On Monday, we took a bus from the sweltering streets of Kuala Lumpur into the cool Cameron Highlands.  Upon entering the town, Robyn and I both sensed a certain familiarity.  Low clouds hugged the alpine mountains in the background of a bustling tourist town.  It's like the Malaysian Canmore!  We were more than happy to put on a light sweater and enjoy the fresh air and easy vibe.

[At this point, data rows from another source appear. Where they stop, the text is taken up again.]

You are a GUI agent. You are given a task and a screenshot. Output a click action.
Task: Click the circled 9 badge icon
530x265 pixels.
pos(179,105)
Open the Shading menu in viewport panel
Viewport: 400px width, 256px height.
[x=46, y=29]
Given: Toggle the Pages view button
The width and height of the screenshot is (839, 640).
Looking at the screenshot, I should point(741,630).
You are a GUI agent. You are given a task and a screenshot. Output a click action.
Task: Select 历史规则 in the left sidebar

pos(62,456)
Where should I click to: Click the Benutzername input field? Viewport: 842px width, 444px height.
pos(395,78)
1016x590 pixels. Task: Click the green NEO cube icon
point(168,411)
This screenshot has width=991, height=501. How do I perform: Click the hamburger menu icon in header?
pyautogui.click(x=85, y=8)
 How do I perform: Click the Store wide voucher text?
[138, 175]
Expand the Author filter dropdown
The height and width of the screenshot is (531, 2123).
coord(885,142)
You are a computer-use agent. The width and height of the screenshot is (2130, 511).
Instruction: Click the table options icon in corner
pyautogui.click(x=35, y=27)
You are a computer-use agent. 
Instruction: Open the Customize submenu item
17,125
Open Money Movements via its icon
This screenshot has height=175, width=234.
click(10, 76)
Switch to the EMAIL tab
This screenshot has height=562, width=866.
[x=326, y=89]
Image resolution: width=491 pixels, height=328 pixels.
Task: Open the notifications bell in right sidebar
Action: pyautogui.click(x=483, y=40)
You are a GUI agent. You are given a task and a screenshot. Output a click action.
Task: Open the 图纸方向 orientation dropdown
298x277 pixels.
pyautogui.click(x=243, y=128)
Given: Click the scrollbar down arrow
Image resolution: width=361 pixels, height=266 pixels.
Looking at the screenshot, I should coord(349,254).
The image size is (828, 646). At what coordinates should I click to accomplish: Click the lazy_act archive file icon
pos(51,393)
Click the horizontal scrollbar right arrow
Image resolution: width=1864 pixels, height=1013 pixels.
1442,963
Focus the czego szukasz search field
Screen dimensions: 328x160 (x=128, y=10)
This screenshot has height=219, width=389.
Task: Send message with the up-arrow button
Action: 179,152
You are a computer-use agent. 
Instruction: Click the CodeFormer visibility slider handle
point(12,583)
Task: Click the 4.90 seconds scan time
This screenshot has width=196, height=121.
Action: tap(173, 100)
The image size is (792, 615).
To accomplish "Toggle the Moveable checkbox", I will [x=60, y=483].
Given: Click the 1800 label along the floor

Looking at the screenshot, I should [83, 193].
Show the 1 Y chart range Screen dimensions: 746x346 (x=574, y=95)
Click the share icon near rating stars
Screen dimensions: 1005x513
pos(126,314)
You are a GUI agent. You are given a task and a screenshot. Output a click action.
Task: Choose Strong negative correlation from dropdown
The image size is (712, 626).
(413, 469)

View from Father's Guesthouse

Stairs to our place

For Tuesday, sticking with our do something every day plan, we booked a full day tour of all the major sights. The area is famous for its tea plantations and every rolling hill is covered in the uniformly trimmed trees.  Our first stop was the most famous estate in the area, operated by BOH tea company (BTW All of the tea companies are owned by western foreigners and all of the workers are eastern foreigners).  It's a beautiful sprawling estate in the midst of which we were told all about the planting, selecting, and harvesting processes of the area and given an overview the evolution of tea.  It was much like touring a vineyard and, as we are after a wine tour, Robyn and I are now temporarily passionate about teas and tea culture.

Tea fields

Trimmed tea plants aren't allowed to flower.  This one's breaking the rules.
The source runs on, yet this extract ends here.